* [Your goal]:
Please print exactly the line containing "The image size is (1260, 713)." and every line after it to the end of the records below, and nothing more.

* [Material shown]:
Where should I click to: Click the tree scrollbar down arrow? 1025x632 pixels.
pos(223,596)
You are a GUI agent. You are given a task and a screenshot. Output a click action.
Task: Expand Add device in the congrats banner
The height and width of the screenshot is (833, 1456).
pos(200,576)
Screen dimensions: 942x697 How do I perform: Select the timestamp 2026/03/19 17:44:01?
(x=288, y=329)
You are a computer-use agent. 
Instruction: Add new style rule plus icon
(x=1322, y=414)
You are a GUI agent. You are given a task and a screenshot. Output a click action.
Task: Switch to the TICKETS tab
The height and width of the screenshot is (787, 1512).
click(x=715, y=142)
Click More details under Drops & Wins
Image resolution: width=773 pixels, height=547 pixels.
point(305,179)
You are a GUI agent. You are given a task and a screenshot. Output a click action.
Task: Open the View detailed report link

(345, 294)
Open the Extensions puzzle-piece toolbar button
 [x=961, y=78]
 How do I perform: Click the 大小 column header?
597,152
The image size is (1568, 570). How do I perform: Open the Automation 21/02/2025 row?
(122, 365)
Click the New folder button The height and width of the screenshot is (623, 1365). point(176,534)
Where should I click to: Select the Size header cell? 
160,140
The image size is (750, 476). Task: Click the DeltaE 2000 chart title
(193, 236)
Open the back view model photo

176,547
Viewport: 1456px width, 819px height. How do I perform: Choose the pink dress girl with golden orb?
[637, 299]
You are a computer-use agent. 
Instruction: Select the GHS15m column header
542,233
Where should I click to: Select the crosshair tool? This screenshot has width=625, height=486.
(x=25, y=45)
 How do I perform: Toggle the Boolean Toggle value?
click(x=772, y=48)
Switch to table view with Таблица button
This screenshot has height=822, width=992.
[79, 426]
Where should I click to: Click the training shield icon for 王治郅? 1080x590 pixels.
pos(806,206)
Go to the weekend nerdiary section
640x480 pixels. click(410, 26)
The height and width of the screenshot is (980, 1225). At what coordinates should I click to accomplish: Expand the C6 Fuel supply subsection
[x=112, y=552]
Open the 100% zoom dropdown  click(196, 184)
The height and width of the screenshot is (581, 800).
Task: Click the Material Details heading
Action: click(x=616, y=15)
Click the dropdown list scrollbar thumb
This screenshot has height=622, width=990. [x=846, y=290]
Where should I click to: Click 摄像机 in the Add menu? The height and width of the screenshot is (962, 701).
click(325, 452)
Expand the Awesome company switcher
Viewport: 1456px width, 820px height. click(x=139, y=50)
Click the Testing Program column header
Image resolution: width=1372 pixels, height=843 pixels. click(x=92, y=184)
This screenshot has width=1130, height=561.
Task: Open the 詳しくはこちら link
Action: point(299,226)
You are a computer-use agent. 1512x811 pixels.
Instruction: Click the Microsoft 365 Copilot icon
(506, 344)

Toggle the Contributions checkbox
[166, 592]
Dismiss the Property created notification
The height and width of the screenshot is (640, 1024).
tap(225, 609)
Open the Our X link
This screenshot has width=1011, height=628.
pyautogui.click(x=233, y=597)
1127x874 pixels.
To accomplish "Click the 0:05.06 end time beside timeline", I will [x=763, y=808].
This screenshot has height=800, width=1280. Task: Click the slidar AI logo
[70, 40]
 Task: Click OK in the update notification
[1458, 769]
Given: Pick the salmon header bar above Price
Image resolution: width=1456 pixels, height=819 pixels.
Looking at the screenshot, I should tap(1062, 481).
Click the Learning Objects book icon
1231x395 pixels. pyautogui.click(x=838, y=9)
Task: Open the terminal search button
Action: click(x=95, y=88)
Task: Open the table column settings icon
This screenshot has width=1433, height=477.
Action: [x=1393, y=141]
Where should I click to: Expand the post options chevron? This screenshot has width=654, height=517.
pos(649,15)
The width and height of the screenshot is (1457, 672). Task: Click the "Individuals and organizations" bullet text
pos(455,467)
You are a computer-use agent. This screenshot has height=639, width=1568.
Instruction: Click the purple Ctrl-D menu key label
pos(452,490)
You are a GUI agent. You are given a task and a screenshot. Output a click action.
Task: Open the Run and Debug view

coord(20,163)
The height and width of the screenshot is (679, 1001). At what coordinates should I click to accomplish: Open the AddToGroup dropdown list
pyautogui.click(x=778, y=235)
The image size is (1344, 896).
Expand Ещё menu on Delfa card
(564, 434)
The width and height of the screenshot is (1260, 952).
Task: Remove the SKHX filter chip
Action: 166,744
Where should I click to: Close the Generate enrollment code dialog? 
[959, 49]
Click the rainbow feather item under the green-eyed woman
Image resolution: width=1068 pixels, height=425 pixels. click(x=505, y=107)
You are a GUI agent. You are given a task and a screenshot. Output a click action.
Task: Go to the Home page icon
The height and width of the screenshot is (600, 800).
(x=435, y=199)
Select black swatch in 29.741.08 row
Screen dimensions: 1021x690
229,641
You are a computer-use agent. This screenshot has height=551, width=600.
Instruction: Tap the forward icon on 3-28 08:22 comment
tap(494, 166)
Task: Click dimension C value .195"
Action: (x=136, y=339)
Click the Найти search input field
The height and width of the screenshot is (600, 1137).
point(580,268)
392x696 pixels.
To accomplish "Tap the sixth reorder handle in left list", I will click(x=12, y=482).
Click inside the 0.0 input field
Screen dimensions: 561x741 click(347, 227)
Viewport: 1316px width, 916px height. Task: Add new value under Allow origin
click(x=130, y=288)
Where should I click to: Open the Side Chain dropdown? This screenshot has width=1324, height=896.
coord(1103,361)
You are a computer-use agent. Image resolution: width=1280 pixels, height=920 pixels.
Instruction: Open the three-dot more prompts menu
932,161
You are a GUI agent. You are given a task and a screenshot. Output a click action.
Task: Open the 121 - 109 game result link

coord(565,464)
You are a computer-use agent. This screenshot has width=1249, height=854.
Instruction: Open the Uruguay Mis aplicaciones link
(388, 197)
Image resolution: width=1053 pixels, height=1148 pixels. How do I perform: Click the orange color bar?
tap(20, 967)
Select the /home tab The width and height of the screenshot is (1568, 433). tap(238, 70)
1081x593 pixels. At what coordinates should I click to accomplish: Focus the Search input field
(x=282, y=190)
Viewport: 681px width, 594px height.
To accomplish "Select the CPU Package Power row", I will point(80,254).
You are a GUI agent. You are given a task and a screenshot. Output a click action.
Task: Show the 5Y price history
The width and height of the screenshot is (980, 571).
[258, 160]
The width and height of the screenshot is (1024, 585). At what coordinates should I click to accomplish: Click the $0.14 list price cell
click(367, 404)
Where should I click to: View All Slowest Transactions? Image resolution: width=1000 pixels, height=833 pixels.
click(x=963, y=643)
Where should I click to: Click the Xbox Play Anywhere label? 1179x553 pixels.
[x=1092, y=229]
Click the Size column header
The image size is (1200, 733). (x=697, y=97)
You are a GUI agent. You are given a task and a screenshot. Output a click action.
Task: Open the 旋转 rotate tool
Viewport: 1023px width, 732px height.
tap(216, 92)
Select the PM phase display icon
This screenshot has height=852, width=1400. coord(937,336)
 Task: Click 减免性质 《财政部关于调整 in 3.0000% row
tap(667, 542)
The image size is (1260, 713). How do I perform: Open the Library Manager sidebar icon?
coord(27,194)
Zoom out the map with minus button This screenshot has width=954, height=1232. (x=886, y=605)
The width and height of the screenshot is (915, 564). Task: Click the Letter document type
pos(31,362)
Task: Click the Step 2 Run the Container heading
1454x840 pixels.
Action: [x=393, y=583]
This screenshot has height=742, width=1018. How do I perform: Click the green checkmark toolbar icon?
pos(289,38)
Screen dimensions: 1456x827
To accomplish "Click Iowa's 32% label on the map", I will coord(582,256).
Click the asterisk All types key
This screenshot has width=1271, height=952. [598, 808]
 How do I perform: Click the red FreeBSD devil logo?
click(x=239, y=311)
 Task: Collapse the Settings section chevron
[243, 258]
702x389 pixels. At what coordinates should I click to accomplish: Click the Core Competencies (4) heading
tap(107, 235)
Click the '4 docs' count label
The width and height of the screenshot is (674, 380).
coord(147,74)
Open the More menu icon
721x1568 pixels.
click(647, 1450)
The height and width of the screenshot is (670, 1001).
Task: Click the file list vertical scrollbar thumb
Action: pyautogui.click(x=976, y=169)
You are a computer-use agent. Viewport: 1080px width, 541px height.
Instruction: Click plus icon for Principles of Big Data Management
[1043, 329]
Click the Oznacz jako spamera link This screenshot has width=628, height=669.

* [Solution to the exercise]:
The image size is (1260, 713). How do I perform: Open the Library Manager sidebar icon?
coord(27,194)
Zoom out the map with minus button This screenshot has width=954, height=1232. (x=886, y=605)
The width and height of the screenshot is (915, 564). Task: Click the Letter document type
pos(31,362)
Task: Click the Step 2 Run the Container heading
1454x840 pixels.
Action: [x=393, y=583]
This screenshot has height=742, width=1018. How do I perform: Click the green checkmark toolbar icon?
pos(289,38)
Screen dimensions: 1456x827
To accomplish "Click Iowa's 32% label on the map", I will coord(582,256).
Click the asterisk All types key
This screenshot has width=1271, height=952. [598, 808]
 How do I perform: Click the red FreeBSD devil logo?
click(x=239, y=311)
 Task: Collapse the Settings section chevron
[243, 258]
702x389 pixels. At what coordinates should I click to accomplish: Click the Core Competencies (4) heading
tap(107, 235)
Click the '4 docs' count label
The width and height of the screenshot is (674, 380).
coord(147,74)
Open the More menu icon
721x1568 pixels.
click(647, 1450)
The height and width of the screenshot is (670, 1001).
Task: Click the file list vertical scrollbar thumb
Action: pyautogui.click(x=976, y=169)
You are a computer-use agent. Viewport: 1080px width, 541px height.
Instruction: Click plus icon for Principles of Big Data Management
[1043, 329]
Click the Oznacz jako spamera link This screenshot has width=628, height=669.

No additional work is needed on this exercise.